Екатерина Медичи (1519–1589) — французская королева с 1547 г., жена французского короля Генриха II. После смерти мужа в 1559 г. почти тридцать лет правила Францией в качестве регентши (королевы-матери). Была одним из организаторов Варфоломеевской ночи (1572).

12

Луиза де Водемон Лотарингская (1553–1601) — французская королева с 1575 г., жена Генриха III, троюродная сестра герцогов Гизов.

13

Келюс, Можирон, Шомберг — французские дворяне, первые двое — фавориты Генриха III, погибшие в 1578 г. на знаменитой дуэли, описанной в романе А. Дюма «Графиня Монсоро».

14

Генрих Жуайез (1567–1608) — французский дворянин, герцог, маршал. Вступил в орден капуцинов и был деятельным членом Лиги, но затем примирился с Генрихом IV и стал маршалом и губернатором Лангедока. В 1600 г. оставил светскую жизнь.

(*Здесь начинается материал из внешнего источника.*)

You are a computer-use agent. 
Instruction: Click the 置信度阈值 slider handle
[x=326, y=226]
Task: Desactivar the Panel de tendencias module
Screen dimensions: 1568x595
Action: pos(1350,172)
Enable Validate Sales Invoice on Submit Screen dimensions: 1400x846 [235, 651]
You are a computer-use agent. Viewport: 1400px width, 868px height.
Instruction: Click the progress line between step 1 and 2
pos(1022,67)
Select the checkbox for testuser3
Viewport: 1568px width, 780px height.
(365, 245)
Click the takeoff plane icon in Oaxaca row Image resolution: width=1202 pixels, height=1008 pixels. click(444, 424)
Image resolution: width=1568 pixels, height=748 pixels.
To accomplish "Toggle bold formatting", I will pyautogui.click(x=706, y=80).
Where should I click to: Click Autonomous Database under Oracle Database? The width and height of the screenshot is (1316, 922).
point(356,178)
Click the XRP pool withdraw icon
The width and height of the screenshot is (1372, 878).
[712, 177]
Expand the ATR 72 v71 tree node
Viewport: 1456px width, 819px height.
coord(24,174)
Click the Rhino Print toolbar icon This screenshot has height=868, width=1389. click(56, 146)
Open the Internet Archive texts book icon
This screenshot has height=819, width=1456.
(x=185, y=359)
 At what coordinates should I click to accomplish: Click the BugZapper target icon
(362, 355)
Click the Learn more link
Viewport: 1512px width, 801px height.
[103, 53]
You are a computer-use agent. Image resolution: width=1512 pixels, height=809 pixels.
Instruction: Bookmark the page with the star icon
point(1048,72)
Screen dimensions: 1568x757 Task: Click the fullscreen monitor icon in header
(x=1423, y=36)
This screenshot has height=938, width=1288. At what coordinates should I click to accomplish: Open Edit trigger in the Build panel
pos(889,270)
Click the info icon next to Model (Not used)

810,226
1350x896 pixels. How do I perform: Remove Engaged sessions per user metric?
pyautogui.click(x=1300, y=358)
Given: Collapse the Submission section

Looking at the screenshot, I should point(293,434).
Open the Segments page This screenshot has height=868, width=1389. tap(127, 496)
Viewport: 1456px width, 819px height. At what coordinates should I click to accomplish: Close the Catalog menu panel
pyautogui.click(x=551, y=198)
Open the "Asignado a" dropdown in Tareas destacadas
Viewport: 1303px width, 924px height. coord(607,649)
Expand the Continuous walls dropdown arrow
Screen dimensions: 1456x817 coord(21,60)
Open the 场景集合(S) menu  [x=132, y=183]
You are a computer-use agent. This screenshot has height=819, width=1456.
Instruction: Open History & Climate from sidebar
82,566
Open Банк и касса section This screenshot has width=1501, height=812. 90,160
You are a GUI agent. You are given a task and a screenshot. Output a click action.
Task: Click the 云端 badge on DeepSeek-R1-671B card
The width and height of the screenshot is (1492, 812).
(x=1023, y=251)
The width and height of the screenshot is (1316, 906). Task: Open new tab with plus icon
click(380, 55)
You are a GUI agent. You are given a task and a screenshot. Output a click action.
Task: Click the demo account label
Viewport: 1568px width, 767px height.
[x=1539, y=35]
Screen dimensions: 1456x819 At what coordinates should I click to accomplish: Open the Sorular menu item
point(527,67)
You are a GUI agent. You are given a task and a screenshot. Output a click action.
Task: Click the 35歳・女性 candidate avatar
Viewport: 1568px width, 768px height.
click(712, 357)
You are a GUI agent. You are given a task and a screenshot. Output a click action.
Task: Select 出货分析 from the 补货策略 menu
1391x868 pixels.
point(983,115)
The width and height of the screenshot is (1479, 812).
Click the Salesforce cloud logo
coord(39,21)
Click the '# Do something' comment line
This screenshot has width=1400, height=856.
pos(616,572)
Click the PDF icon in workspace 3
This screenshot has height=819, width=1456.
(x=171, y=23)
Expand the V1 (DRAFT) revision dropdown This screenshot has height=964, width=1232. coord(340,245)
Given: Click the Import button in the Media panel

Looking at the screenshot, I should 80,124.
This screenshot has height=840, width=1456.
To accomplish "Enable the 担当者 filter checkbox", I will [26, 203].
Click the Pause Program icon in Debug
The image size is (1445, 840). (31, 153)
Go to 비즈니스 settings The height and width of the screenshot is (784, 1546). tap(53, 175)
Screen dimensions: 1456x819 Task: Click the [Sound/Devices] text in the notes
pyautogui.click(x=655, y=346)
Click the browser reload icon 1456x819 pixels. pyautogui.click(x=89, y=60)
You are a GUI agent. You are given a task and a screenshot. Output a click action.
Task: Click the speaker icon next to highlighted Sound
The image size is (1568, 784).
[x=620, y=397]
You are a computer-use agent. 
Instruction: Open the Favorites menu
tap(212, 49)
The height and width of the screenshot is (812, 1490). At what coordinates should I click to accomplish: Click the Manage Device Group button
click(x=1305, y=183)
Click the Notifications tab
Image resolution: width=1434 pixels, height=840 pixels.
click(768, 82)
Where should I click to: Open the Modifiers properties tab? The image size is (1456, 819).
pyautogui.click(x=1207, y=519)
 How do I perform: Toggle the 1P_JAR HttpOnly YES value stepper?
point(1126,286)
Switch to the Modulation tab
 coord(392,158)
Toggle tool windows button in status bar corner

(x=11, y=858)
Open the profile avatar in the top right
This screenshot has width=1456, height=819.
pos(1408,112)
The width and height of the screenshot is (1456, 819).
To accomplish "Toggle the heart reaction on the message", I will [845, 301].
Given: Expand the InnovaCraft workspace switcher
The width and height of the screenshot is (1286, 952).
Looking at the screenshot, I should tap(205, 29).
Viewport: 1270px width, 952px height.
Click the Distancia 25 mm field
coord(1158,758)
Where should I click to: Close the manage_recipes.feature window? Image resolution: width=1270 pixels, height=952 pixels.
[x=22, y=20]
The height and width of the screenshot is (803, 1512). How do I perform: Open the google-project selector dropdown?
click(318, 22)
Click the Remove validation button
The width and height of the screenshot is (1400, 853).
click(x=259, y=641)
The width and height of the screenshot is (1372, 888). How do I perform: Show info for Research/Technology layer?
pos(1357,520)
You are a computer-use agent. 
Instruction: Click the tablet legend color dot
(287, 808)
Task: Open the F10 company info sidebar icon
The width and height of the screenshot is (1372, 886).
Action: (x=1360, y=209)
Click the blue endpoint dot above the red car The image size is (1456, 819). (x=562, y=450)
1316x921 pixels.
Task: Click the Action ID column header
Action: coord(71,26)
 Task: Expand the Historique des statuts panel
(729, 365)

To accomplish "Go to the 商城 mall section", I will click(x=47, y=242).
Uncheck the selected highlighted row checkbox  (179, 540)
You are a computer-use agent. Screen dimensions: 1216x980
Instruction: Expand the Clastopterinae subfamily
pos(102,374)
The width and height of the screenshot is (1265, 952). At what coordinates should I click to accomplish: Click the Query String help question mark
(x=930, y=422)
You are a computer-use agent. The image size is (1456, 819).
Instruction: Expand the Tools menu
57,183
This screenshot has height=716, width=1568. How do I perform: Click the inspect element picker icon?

Анн Жуайез (1561–1587) — французский дворянин, герцог, любимец Генриха III. Последний сделал его герцогом, пэром, адмиралом, губернатором Нормандии и женил на сестре королевы. Пал в битве при Кутра.

15

Гиппократ (ок. 460 — ок. 370 до н. э.) — древнегреческий врач, реформатор античной медицины, материалист.

16

Гален (129–199) — знаменитый греческий врач, последний крупный представитель научной медицины в античности. В 157–161 гг. — врач гладиаторов в Пергаме, с 169 г. — лейб-медик при дворе императора. В его многочисленных сочинениях отражены все достижения медицины того времени. Автор целого ряда философских сочинений.

17

Кардинал Лотарингский — Карл Гиз (1525–1574), кардинал Лотарингский, пользовался большим влиянием при французском королевском дворе. Его правление в качестве министра Франциска II отличалось жестокостью и крайним своеволием. Был бескомпромиссным врагом гугенотов.

18

Гревская площадь — традиционное место казней в Париже.

19

«Радостно!» (лат.) Жуайез означает «радостный». — Здесь и далее примеч. ред.

20

…подобно коням Ипполита… — Ипполит — персонаж греческой мифологии, герой, сын Тезея. Отклонив любовь своей мачехи Федры, он был оклеветан ею перед отцом. Будучи проклят им, он упал с колесницы, несшейся на полном скаку по берегу, и был протащен конями по земле. Коней же испугало посланное по просьбе Тезея морское чудовище.

21

Пре-о-Клер — место в старом Париже на левом берегу Сены, у стен знаменитого монастыря Сен-Жермен-де-Пре. Любимое место прогулок парижан и дуэлянтов. Ныне от монастыря остался только собор.

22

Аграф — нарядная пряжка или застежка.

23

Parfandious, mordioux, cap de Bious — излюбленная гасконцами непереводимая божба.

24

Карл V (1500–1558) — король Испании (с 1516 г.) и германский император (с 1519 г.). В течение всего своего правления вел многочисленные и довольно успешные войны с Францией, с переменным успехом воевал с турками. Поставил себе задачу объединить под своим скипетром весь христианский мир. Но после крупных успехов протестантов в 1552 г. оказался надломленным морально и в 1556 г., отказавшись от короны, поселился в монастыре.

25

Герой средневекового рыцарского романа; олицетворение рыцарской доблести.

26

Д’Обинье Теодор Агриппа (1551–1630) — французский поэт, воин, гуманист. Будучи протестантом, он с шестнадцати лет вступил в армию гугенотов и на протяжении двадцати пяти лет сражался на стороне Генриха IV, участвовав практически во всех битвах и походах. После принятия Генрихом IV католицизма в 1593 г. оставил военную службу. Воин, поэт, памфлетист, историк, богослов, ученый, дипломат, военный инженер, д’Обинье явился одним из последних титанов Возрождения.

27

Король наваррский — Генрих IV (1553–1610), король наваррский с 1572 г., король Франции с 1593 г. Будучи гугенотом, принимал участие в религиозных и гражданских войнах на стороне протестантов. Ему приписывается фраза «Париж стоит мессы». Основатель династии Бурбонов. 14 мая 1610 г. был убит Равальяком.